ArrayExpress—a public repository for microarray gene expression data at the EBI (original) (raw)
Abstract
ArrayExpress is a public repository for microarray data that supports the MIAME (Minimum Informa-tion About a Microarray Experiment) requirements and stores well-annotated raw and normalized data. As of November 2004, ArrayExpress contains data from ∼12 000 hybridizations covering 35 species. Data can be submitted online or directly from local databases or LIMS in a standard format, and password-protected access to prepublication data is provided for reviewers and authors. The data can be retrieved by accession number or queried by vari-ous parameters such as species, author and array platform. A facility to query experiments by gene and sample properties is provided for a growing subset of curated data that is loaded in to the ArrayExpress data warehouse. Data can be visualized and analysed using Expression Profiler, the integrated data analysis tool. ArrayExpress is available at http://www.ebi.ac.uk/arrayexpress.
INTRODUCTION
ArrayExpress is an international public repository for microarray data established at the European Bioinformatics Institute (EBI) in 2002 (1). ArrayExpress supports standards and recommendations developed by the Microarray Gene Expression Data (MGED) society (www.mged.org), including the Minimum Information About a Microarray Experiment (MIAME) (2) and Microarray Gene Expression Mark up Language (MAGE-ML) (3). Along with Gene Expression Omnibus (4) and CIBEX (5), it is one of the three repositories recommended by the MGED society (6) for storing data related to publications. The ArrayExpress suite of databases and applications comprises: (i) MIAMExpress, a web-based MIAME supportive data-submission tool; (ii) the ArrayExpress repository that provides public and password-protected access to the submitted data; (iii) a query optimized data warehouse containing a curated subset of normalized data; and (iv) Expression Profiler, an integrated online visu-alization and analysis tool. All the software in the ArrayExpress suite is open source.

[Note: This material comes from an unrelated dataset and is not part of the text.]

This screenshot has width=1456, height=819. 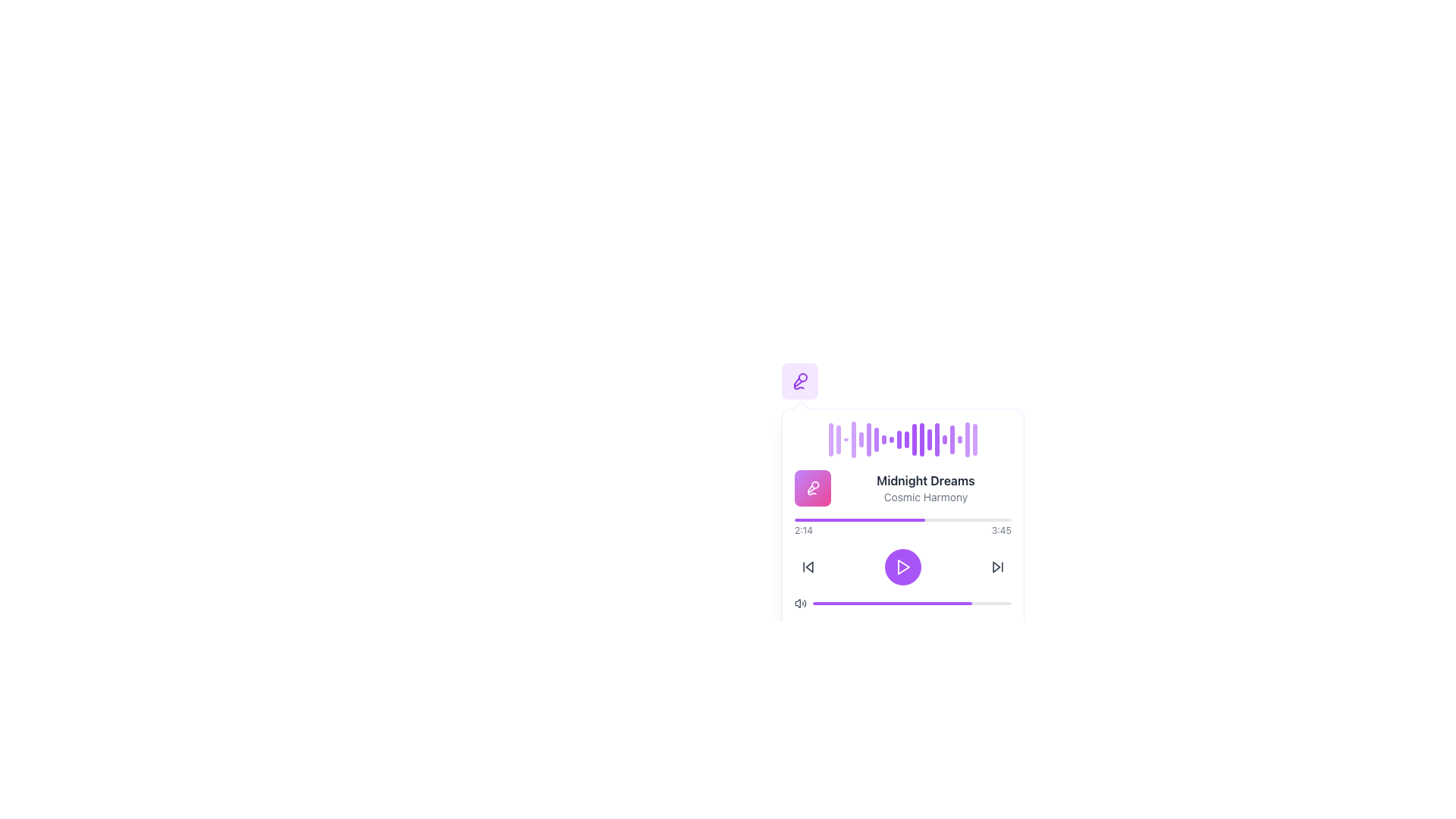 I want to click on the hollow triangular arrow shape pointing to the right, which represents the 'Skip Forward' button in the media playback control interface, to skip forward in the audio or media playback, so click(x=996, y=567).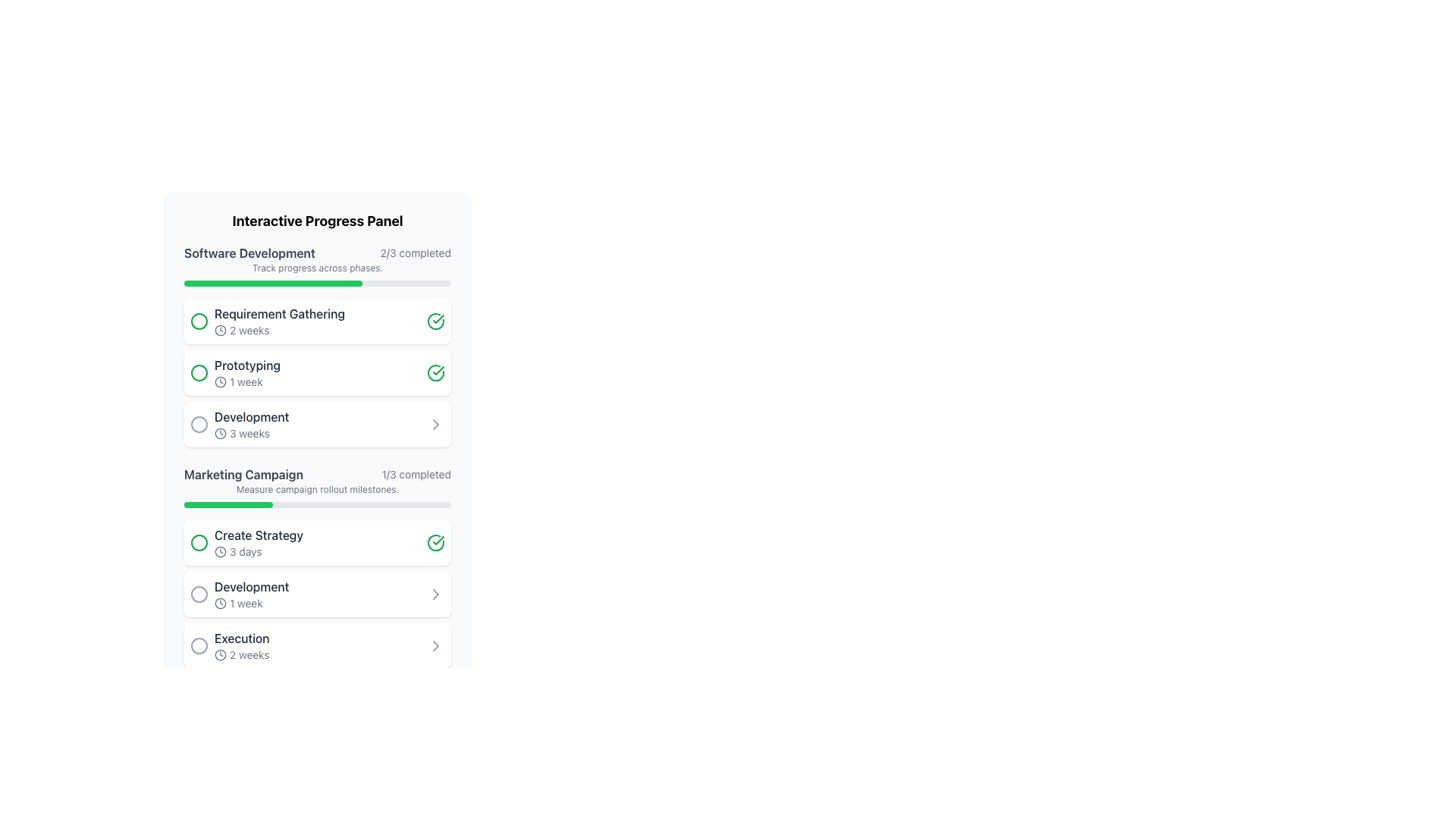 This screenshot has width=1456, height=819. Describe the element at coordinates (316, 646) in the screenshot. I see `the 'Execution' list item, which is the third item in the task list` at that location.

Here we will focus on describing MIAMExpress, the repository and the data warehouse; Expression Profiler has been reviewed recently (7).

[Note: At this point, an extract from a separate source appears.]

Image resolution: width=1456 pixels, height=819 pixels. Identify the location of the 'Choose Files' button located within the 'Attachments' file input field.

As the number of journals requiring submission to public repositories is growing, the cost of microarray experiments is falling and as data submission tools are improving, the volume of data in ArrayExpress is growing rapidly. During the last 12 months the ArrayExpress content has grown more than 10-fold (Figure 1a), and as of November 2004, the repository contains ∼12 000 hybridizations comprising more than 300 studies from 35 species (Figure 1b). The majority of studies concern samples from Homo sapiens or Mus musculus. Slightly more than 25% of the experiments have been performed using Affymetrix arrays. Although the majority of experiments study gene expression, there is a growing volume of ChIP on Chip and Comparative Genome Hybridization data in ArrayExpress.
Figure 1.
(a) The number of hybridizations from October 2003 to September 2004. (b) The content of the database is shown broken down by species.
SUBMISSION AND CURATION
There are two major submission routes to ArrayExpress: (i) online via the MIAMExpress data submission tool, and (ii) via a MAGE-ML-based pipeline set-up with an external application or database. Currently, more than a half of all submissions have been submitted online. MIAMExpress is primarily aimed at users with no substantial local bioinformatics support and with no access to a local database providing direct deposition. No prior knowledge of the MIAME guidelines is required, as contextual help on the information required and help on the use of MIAMExpress is provided via links from the web interface. Submitters progress through a series of simple web forms to describe their experiment and upload the data files. MIAMExpress is an open source software that can be customized for use by a single laboratory, or for particular application domains. Examples of customization hosted at the EBI include the toxicology (8) and plant-specific MIAMExpress versions. MIAMExpress is now installed in 35 locations worldwide. Source code and installation information can be found at http://sourceforge.net/projects/miamexpress/.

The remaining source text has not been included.